Among the decisions above cited, the Germain, Kot andSzymanski Cases are under the group insurance law.

The alternative position taken by appellant is likewise untenable, in claiming that the certificate of insurance issued to Mr. Wojciechowski under the terms of his employer's group policy, was merely "an ordinary life insurance policy," and that: "the plaintiff in this case actually wrote ordinary life insurance under the guise of group insurance."
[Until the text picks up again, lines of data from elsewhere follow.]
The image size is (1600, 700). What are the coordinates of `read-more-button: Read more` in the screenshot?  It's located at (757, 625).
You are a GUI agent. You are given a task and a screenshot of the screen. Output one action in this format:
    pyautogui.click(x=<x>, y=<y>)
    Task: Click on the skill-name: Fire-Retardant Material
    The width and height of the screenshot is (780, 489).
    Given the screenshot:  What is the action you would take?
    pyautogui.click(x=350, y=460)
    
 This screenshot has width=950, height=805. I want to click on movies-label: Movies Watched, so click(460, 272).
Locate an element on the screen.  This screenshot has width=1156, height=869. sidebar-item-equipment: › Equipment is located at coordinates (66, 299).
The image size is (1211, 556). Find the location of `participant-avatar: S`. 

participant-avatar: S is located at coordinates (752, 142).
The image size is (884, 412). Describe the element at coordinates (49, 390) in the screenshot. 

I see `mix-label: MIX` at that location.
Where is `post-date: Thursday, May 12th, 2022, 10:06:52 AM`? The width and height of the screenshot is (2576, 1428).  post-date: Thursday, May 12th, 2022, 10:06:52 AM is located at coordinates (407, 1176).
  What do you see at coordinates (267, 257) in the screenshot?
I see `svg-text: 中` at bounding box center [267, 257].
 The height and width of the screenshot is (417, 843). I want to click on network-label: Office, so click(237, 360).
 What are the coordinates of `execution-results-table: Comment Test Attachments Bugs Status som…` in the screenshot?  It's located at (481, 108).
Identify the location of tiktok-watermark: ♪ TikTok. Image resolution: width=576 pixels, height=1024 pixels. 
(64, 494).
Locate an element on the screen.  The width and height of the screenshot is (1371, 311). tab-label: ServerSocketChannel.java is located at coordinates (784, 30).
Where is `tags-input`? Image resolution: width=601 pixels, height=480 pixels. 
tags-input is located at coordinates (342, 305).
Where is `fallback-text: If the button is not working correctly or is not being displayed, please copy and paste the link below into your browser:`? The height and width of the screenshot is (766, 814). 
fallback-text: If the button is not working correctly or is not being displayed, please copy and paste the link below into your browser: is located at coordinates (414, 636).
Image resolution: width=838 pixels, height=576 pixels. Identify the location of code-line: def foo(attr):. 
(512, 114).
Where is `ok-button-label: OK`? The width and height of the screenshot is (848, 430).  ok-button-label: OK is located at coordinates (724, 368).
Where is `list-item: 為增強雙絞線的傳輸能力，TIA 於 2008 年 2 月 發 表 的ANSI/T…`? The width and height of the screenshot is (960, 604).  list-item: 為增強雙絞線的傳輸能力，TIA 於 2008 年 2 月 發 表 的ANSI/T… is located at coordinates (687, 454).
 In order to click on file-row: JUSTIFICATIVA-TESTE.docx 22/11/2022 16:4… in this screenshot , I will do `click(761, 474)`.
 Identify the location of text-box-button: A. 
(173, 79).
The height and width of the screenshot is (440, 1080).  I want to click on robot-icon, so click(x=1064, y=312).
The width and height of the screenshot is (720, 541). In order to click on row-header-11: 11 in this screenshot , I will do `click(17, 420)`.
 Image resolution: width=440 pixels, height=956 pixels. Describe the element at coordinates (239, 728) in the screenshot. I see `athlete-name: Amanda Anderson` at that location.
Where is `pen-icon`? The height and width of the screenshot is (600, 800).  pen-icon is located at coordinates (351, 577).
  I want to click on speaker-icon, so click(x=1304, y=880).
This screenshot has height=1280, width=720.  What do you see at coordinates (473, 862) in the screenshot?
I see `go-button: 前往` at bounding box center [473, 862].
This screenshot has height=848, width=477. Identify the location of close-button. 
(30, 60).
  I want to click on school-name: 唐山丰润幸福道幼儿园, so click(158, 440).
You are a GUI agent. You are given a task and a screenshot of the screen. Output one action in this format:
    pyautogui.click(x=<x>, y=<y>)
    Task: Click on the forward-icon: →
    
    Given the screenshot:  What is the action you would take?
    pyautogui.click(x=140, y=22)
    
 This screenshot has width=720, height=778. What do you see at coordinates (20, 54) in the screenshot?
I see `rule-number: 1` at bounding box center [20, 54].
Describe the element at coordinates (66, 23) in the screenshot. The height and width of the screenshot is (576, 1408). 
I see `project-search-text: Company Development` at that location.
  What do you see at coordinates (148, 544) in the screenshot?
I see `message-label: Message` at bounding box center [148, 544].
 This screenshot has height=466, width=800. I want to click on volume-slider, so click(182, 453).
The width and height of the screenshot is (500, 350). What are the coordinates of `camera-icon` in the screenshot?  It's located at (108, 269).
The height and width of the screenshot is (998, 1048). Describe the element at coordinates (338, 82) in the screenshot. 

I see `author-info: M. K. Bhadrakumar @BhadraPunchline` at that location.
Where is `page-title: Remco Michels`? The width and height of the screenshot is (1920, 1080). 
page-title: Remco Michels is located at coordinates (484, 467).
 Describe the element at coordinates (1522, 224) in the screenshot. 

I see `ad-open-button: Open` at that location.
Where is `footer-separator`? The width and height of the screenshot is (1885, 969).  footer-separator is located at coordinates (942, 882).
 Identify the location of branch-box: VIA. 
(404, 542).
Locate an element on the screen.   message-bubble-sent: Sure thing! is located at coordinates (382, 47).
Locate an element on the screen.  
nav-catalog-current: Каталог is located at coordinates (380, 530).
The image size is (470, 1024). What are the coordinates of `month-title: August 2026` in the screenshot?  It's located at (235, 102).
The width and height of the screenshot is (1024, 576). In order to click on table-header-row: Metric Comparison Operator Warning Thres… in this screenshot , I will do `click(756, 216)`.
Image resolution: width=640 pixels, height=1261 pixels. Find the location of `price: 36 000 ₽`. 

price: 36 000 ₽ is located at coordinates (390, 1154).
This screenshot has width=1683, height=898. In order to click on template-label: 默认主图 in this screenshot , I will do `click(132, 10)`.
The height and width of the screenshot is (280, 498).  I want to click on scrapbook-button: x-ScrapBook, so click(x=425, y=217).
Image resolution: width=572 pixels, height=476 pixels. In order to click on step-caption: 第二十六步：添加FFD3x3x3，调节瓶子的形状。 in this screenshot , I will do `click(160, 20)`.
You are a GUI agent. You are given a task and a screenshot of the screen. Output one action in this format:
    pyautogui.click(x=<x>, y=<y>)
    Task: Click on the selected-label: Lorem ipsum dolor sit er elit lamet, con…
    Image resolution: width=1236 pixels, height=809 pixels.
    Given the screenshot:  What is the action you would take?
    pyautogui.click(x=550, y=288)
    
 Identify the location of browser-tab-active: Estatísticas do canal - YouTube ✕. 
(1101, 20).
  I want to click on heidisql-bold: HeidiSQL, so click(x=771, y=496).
A certificate of insurance issued under the provisions of a group policy, approved by the commissioner of insurance under the provisions of the group insurance law, is not a life insurance policy issued under the provisions of the general life insurance law.*** *287

We have noted the suggestion in the brief filed by amicicuriae, with leave of court, that a misunderstanding results among employees from the practice of continuing to write group insurance after the 31-day period from date of employment has elapsed. The court does not decide the policy of legislation. If the objection merits consideration the remedy lies in legislative action.

The decree is affirmed, but without costs, a question of construction of a statute of public interest being involved.

BUTZEL, C.J., and CARR, BUSHNELL, SHARPE, REID, NORTH, and STARR, JJ., concurred.

* This section was amended by Act No. 75, Pub. Acts 1937, Act No. 101, Pub. Acts 1941, and Act No. 154, Pub. Acts 1943 (Comp. Laws Supp. 1940, 1942, 1945, § 12434, Stat. Ann. 1943 Rev. § 24.270). — REPORTER.

** See 3 Comp. Laws 1929, § 14220 (Stat. Ann. § 27.915). — REPORTER.

*** See 3 Comp. Laws 1929, § 12425 et seq., as amended (Comp. Laws Supp. 1940, 1945, § 12426-1 et seq., Stat. Ann., Stat. Ann. 1943 Rev., and Stat. Ann. 1945 Cum. Supp. § 24.261 etseq.). — REPORTER.